Say you wanted to generate a heatmap using MapReduces. How would you do it? You'd probably need something like this:
1. Map location data points to (region -> weight)
2. Reduce (region -> weight) to (region -> sum of weights)
3. Map data points to (region -> 1)
4. Reduce (region -> 1) to (region -> sum of points in region)
5. Shuffle output of #2 and #4
6. Reduce (region -> sum of points) and (region -> sum of weights) to (region -> average weight)
The pipeline API makes it easy to describe the dependencies between these separate MR jobs, wait for each segment to complete before triggering the next, and lets you reuse this logic as part of a larger computational workflow.
The Mapper framework/MapReduce integration part is not ready yet, but we're getting there. Release early/often~
ps. For those of you who know how to do a heatmap in a single MR: I'm just trying to demonstrate why you may need to pass inputs/outputs between MR jobs.
When you break up your application up as a set of tasks, which GAE pretty much requires, it's hard to execute them in any sort of order. Your program is not executing sequentially so there aren't any while loops and if-then statements to make sure calculations happen in a certain sequence. So you need a higher level kind system that can order everything. Node.js which is a similar sort of event driven system, but not distributed, has a number of similar libraries https://github.com/ry/node/wiki/modules under Flow control / Async goodies.

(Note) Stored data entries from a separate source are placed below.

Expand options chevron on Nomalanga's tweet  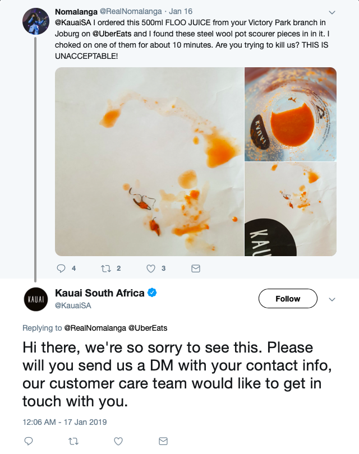(x=332, y=12)
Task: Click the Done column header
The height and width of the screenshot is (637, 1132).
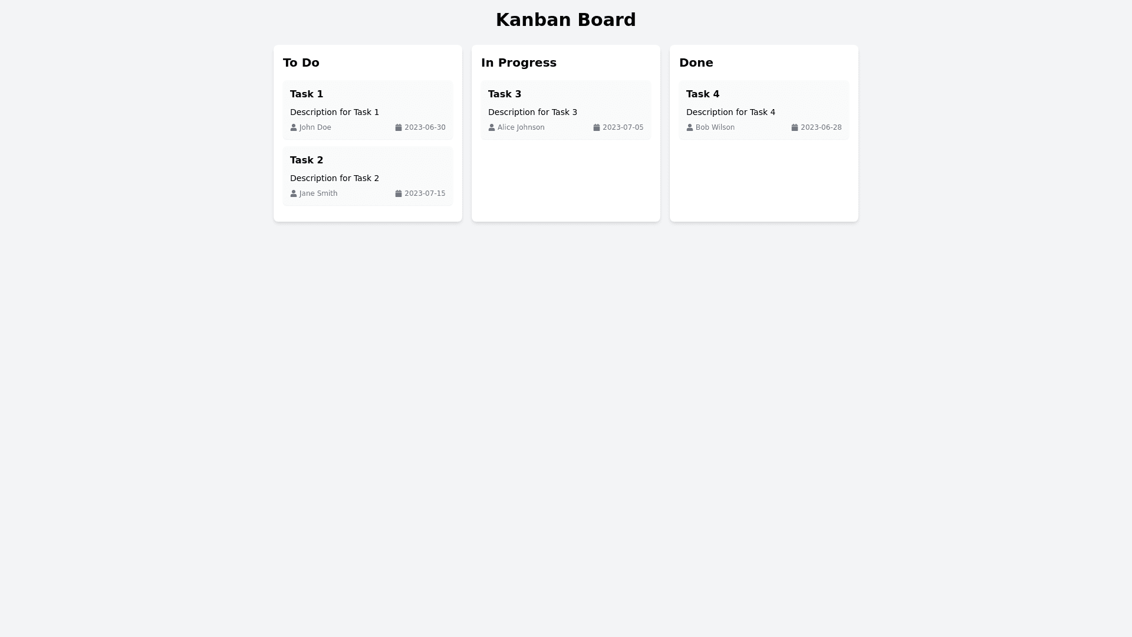Action: pyautogui.click(x=696, y=63)
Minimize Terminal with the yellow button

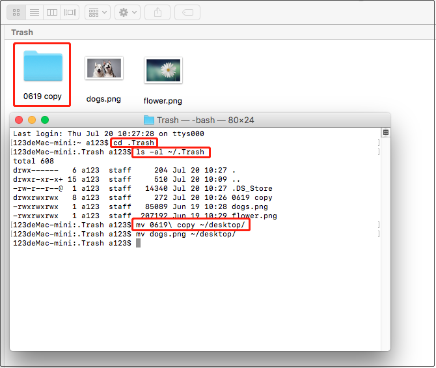(x=32, y=120)
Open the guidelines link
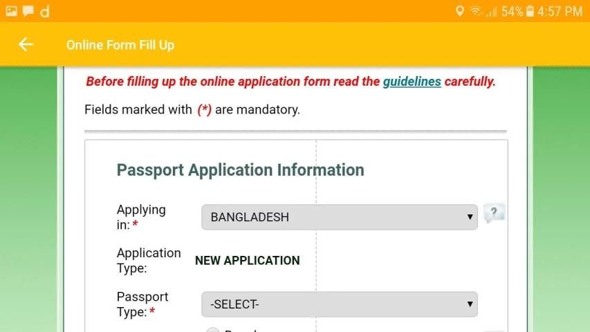Screen dimensions: 590x332 412,82
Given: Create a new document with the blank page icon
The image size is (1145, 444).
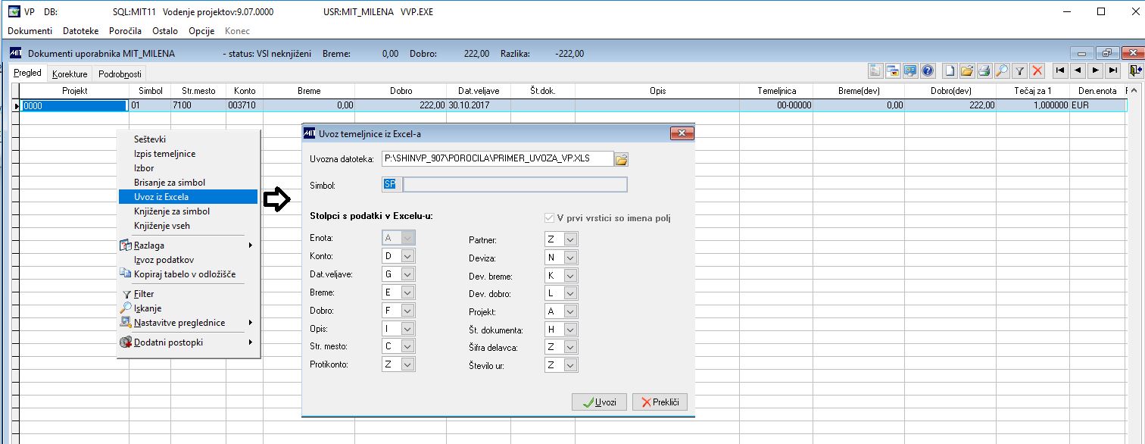Looking at the screenshot, I should (x=950, y=70).
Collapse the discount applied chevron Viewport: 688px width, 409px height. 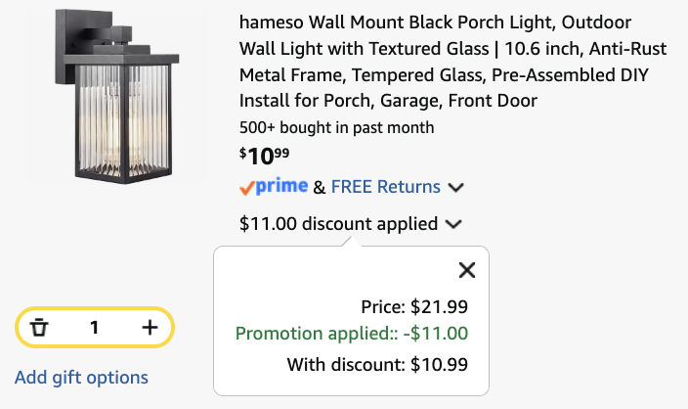click(453, 224)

What I mean by this is that we're not doing the same thing as Cascading (http://www.cascading.org/), which requires you to transform your problem into the tuple-space domain. Stream processing frameworks like Cascading are for green-field implementations that maximize incremental performance.
On the other hand, the Pipeline API is task oriented. Developers use it with a procedural approach. The focus is on parameter and return value passing and scheduling. It's easy to reuse your existing code in this framework. Think of it as something closer to a parallelizable Bash than a data processing framework.